Before COP29, the Bonn dialogue must initiate key actions.

For developing countries, conversations on loss and damage and the global goal on adaptation (GGA) will be very important. This includes agreement on terms of reference for the 2024 review of the Warsaw International Mechanism and increased profile of L&D in NCQG negotiations as sub-goals with greater clarity on coordination, coherence and complementarity between previous dialogues, and the scale of L&D finance needed to feed into NCQG negotiations.

The GGA progress in Bonn will set the stage for a meaningful outcome at COP29. The UAE Framework for Global Climate Resilience (UAE FGCR) does not have adequate financial provisions for adaptation to give hope of meeting targets. This makes it necessary for parties in Bonn to agree to modalities of the UAE-Belem work programme by developing indicators and targets to ensure that an inclusive and participatory approach is used to guide the process.

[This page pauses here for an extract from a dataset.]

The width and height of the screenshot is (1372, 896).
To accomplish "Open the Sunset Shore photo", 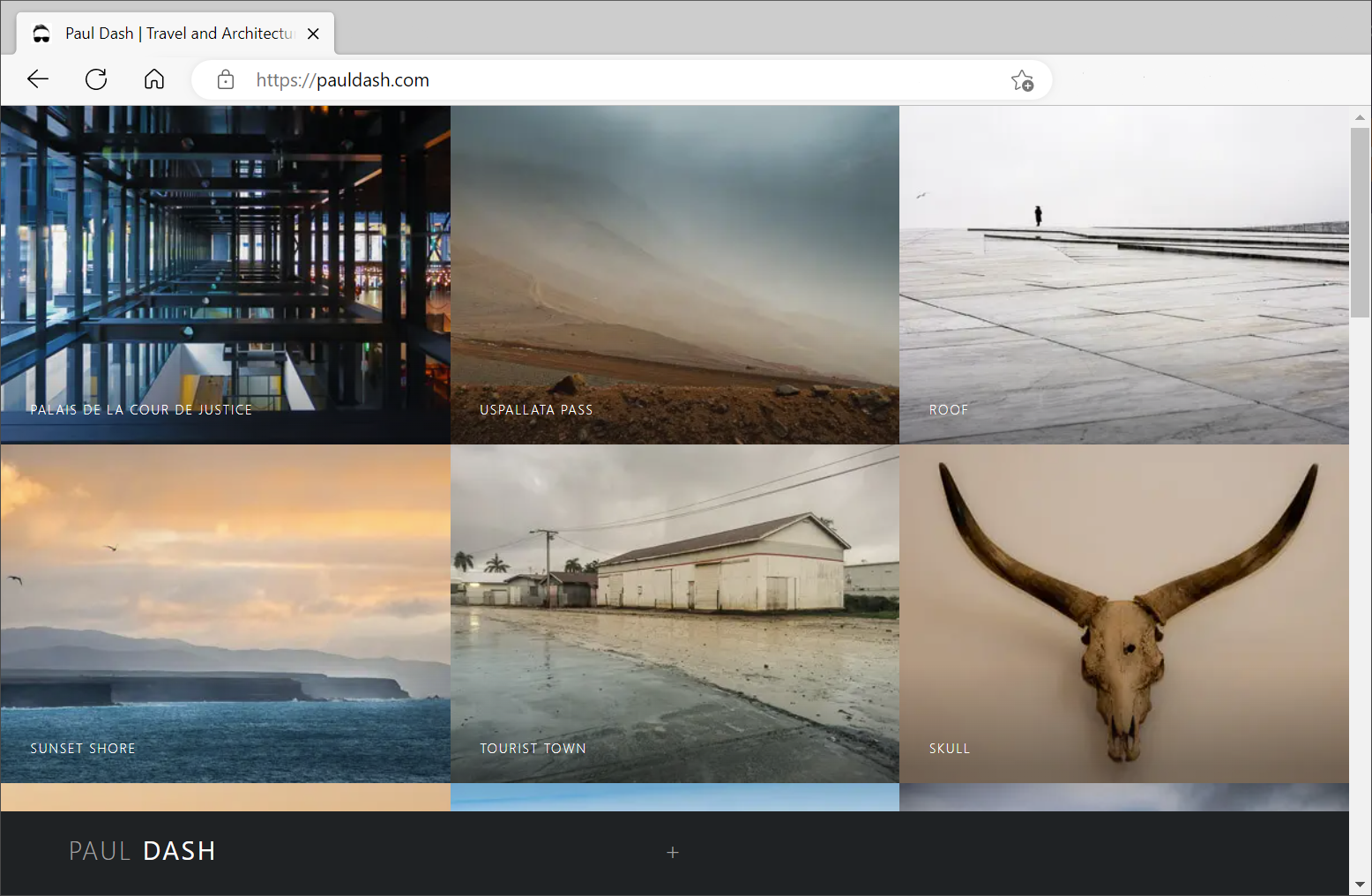I will [x=226, y=613].
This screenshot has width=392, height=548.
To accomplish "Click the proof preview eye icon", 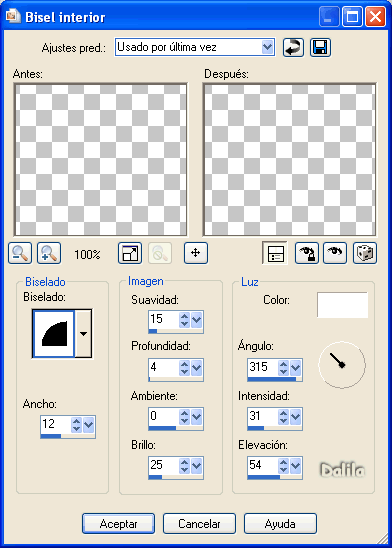I will coord(335,253).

At COP28, the overall strategy for advancing the GGA identified dimensional and sectoral targets but weak financial provision remains a stumbling block. SB60 needs to emphasise the need for prioritising public finance that is grant-based and concessional to push the agenda forward.

It is important to use UAE-FGCR and the NCQG on climate finance to create synergies for catalysing adaptation action. The oft-resisted inclusion of Means of Implementation as an integral part of finance will once again come in the way of closing the financial gap for adaptation. This year the issues under discussion must build momentum on decisions taken at Dubai with an eye on giving the agenda a meaningful thrust for concretising action in Belem at COP30.

To restore confidence in the multilateral system, negotiators in Bonn must make cross-cutting conversations an int­egral part of the UAE-FGCR and make efforts towards operationalisation during the work programme to ensure comprehensive and effective implementation.

The SB60 should avoid losing time on fighting agenda battles, and focus on matters relating to resilience and adaptation. The foremost consideration should be narrowing the submission scope guided by experts’ outputs to help receive targeted inputs and generating discussion to capture additional views from parties and stakeholders.

As the planet inches closer to crashing the 1.5 guard rail, the mood in the Global South is souring and platitudes are no longer acceptable to the people. With patience running out for promises without a plan, SB has its work cut out for escalating COP29 priorities into leader-level engagement.

Bonn offers an opportunity for building bridges between developed and developing countries around a shared vision and driving political agendas towards landing zones.

The writer is chief executive of the Civil Society Coalition for Climate Change.